Publié le 28 septembre 2022 - Mis à jour le 29 septembre 2022

Qui oserait affirmer, aujourd’hui, que les femmes ne sont pas les égales des hommes ? Qui oserait dire qu’une femme manager est moins performante que son homologue masculin ? Ou qu’il est normal qu’une femme soit moins bien rémunérée ? »* Sûrement personne.

*DUVERNEY PRET, JORON, MAHÉ « L’égalité femmes-hommes au travail de A à Z » Geresco, 2021

D’autant que tout un arsenal législatif très développé protège en France, le sujet de l’égalité professionnelle femmes-hommes. Pourtant, dans les faits, les femmes gagnent encore 22% de moins que les hommes et au testing des CV, les femmes restent discriminées au recrutement ou lors des nominations aux postes à responsabilités. La loi, mal appliquée, est-elle toute simplement mal connue et comprise ? L’objectif de cette nouvelle Masterclass ifocop* est de contribuer à vous sensibiliser à cette question afin de permettre à chacun d’agir et de réagir en conscience.
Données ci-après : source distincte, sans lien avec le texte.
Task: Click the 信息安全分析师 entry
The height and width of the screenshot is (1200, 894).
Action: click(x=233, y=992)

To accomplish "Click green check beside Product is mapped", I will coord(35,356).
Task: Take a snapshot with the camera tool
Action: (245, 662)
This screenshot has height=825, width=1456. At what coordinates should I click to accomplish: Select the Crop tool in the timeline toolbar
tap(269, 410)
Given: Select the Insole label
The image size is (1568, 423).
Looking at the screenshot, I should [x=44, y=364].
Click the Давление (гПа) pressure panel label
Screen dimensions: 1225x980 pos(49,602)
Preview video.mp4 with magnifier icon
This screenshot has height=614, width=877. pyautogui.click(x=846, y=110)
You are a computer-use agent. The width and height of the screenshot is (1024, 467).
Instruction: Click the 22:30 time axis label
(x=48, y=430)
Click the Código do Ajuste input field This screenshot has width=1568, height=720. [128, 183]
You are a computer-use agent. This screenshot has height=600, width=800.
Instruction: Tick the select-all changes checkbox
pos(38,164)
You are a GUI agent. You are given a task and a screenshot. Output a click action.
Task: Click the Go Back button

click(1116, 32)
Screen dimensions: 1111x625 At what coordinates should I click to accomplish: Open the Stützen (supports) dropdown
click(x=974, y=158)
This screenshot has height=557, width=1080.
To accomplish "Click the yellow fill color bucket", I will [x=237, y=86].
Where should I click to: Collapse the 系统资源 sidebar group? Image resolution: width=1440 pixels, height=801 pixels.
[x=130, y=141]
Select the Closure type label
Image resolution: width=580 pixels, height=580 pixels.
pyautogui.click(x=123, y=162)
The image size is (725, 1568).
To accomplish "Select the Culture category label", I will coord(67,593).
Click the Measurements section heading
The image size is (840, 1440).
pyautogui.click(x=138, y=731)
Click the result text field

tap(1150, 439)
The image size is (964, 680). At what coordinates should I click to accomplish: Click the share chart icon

 *diffusion originale le 14 juin 2022

L’experte : Isabelle Bagès. Aujourd’hui consultante en recrutement, coach de carrière et d’orientation après plus de 20 ans en tant que RH de terrain en entreprise (dont 11 ans chez Orange), Isabelle Bagès enseigne au sein du réseau ifocop la Gestion des Ressources Humaines et le Management. Diplômée de Sciences-Po Paris, du Master 2 RH de Dauphine, et du Master 2 de coaching d’Assas, elle est une féministe assumée depuis sa rencontre avec Gisèle Halimi à 15 ans et une « actrice du changement » depuis qu’elle elle a découvert qu’en entreprise, quels que soient les diplômes, « certains sont plus égaux que d’autres ».

Panorama des inégalités professionnelles femmes/hommes

La phrase : « La femme serait vraiment l’égale de l’homme le jour où, à un poste important, on désignerait un femme incompétente ». Acerbe, cynique ou tout simplement lucide, l’écrivaine femme politique Françoise Giroud quand elle se livre à un journaliste du journal Le Monde, en mars 1983 ? Cette phrase aura en tout cas fait couler beaucoup d’encre.

En 2022 : « À chaque fois qu’on légifère pour instaurer un quota de femmes, la difficulté à recruter des femmes compétentes est invoquée par la gent masculine », dénonce Isabelle Bagès. Elle reformule la question : « Sont-elles vraiment incompétentes ou les considère-t-on plutôt comme illégitimes ? ».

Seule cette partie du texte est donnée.